Puritáni 3
Introduction
This psalm, according to the method of many other psalms, begins with sorrowful complaints but ends with comfortable encouragements. The complaints seem to be of personal grievances, but the encouragements relate to the public concerns of the church, so that it is not certain whether it was penned upon a personal or a public account. If they were private troubles that he was groaning under, it teaches us that what God has wrought for his church in general may be improved for the comfort of particular believers; if it was some public calamity that he is here lamenting, his speaking of it so feelingly, as if it had been some particular trouble of his own, shows how much we should lay to heart the interests of the church of God and make them ours.

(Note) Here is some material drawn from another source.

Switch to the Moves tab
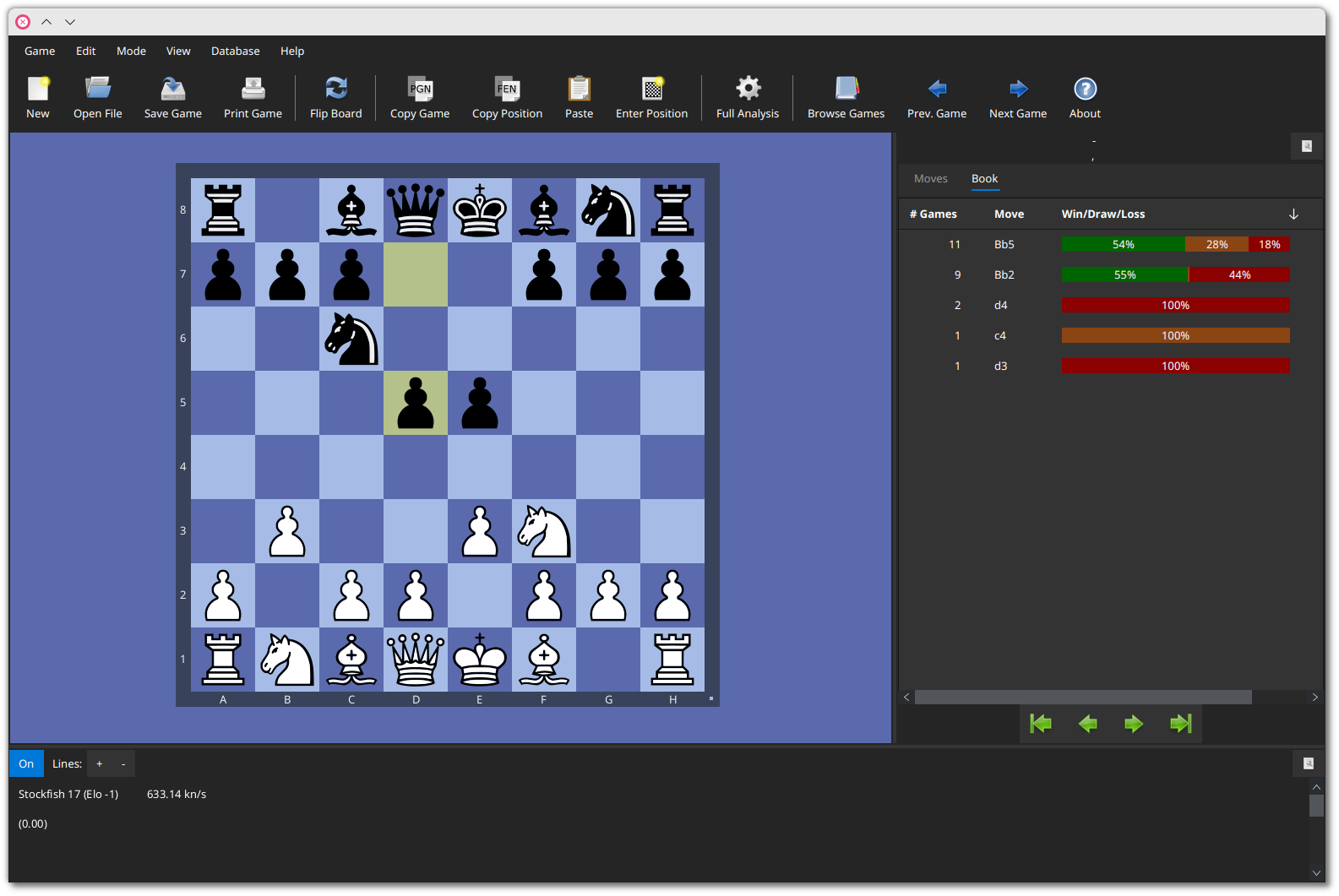coord(930,178)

One of the rabbin says, This psalm is spoken in the dialect of the captives; and therefore some think it was penned in the captivity in Babylon. I. The psalmist complains here of the deep impressions which his troubles made upon his spirits, and the temptation he was in to despair of relief (Psa 77:1-10). II. He encourages himself to hope that it would be well at last, by the remembrance of God's former appearances for the help of his people, of which he gives several instances (Psa 77:11-20). In singing this psalm we must take shame to ourselves for all our sinful distrusts of God, and of his providence and promise, and give to him the glory of his power and goodness by a thankful commemoration of what he has done for us formerly and a cheerful dependence on him for the future.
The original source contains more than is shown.